Durante quase todo o período da Primeira Guerra Mundial Vilnius esteve ocupada pelos alemães, que invadiram a cidade em setembro de 1915, pondo fim a 120 anos de controle czarista. Segall, que desde 1906 morava na Alemanha, obteve autorização para visitar sua cidade natal em 1916. Ele a encontrou marcada pela guerra, numa “atmosfera impregnada de eflúvios de morte”. Doenças como malária, cólera e disenteria assolavam a cidade, causando mais mortes do que o combate em si. A paisagem desolada causou-lhe fortíssima impressão, e o artista produziu uma série de desenhos e gravuras a partir desta experiência. No final de julho de 1918, alguns meses depois da declaração de independência da Lituânia, Lasar Segall visitaria Vilnius pela última vez.

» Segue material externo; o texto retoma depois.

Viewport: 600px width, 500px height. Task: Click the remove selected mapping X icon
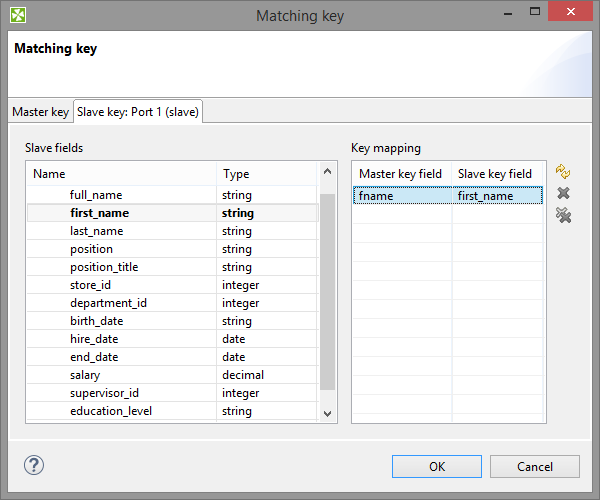563,194
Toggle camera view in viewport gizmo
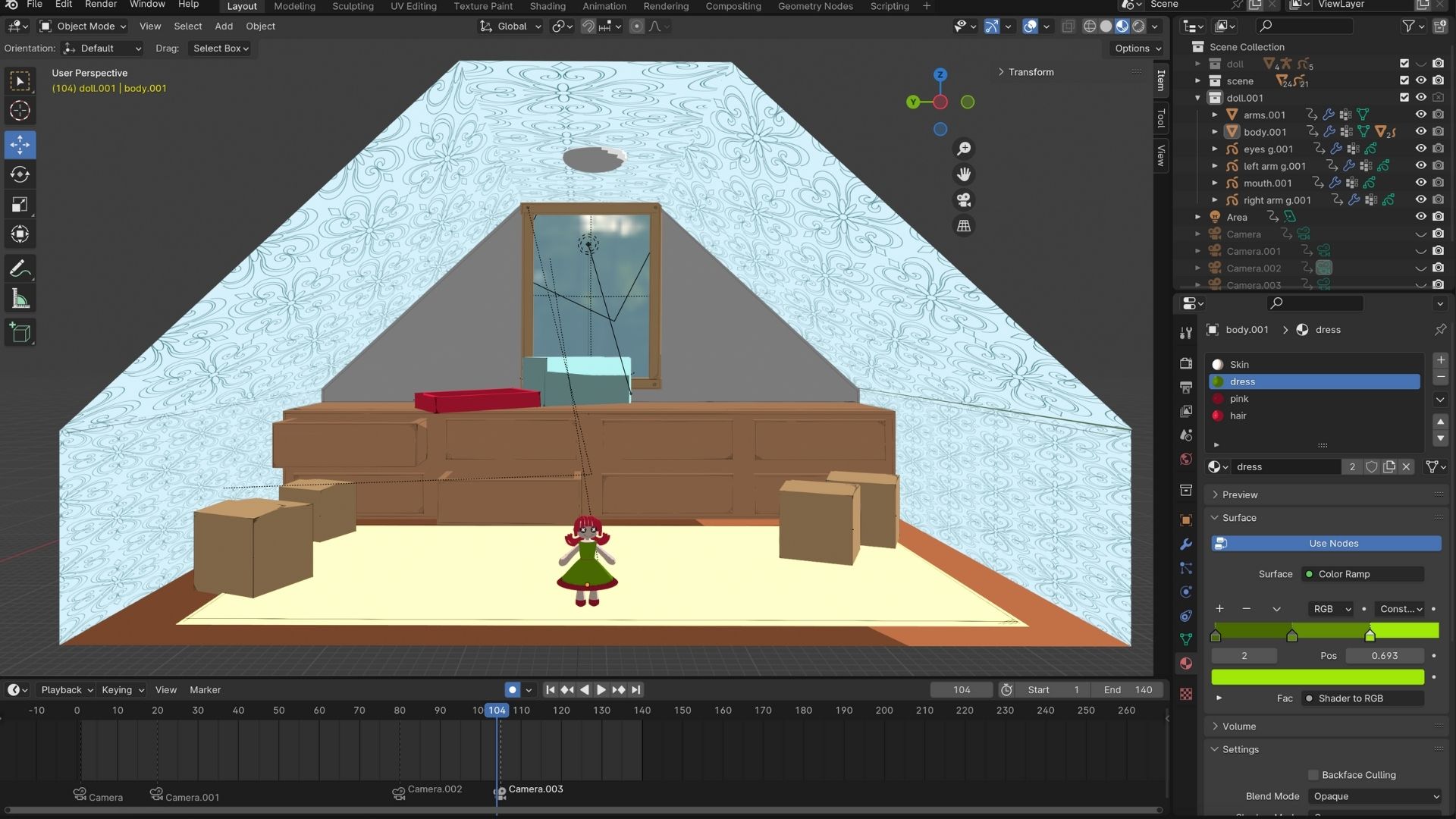Image resolution: width=1456 pixels, height=819 pixels. click(x=964, y=200)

Ao longo das décadas seguintes, Vilnius se veria sob o controle alternado da Polônia, Lituânia, União Soviética e Alemanha, e sofreria os horrores da Segunda Guerra. A Grande Sinagoga, espaço que Segall conheceu e retratou, foi saqueada, queimada e parcialmente destruída pelos nazistas, e a população judaica da cidade foi quase que completamente exterminada. Dos mais de 60 mil judeus lá estabelecidos, não mais de 3 mil viram o fim da guerra.
Para finalizar, é importante dizer que no ano em que comemoramos os 130 anos de nascimento de Lasar Segall, será realizada a exposição, com 57 obras do acervo do Museu, Um modernista brasileiro de Vilnius: o retorno de Lasar Segall no Vilna Gaon State Jewish Museum. Dono de uma obra que não pertence tão somente ao Brasil, país que escolheu como seu em 1927, ao naturalizar-se, mas sim ao mundo, a mostra responde à missão do Museu de preservar, estudar e divulgar a obra do artista. A exposição Vilnius e eu faz parte desta parceria com o Vilna Gaon Museum que gentilmente cedeu as fotografias aqui reunidas.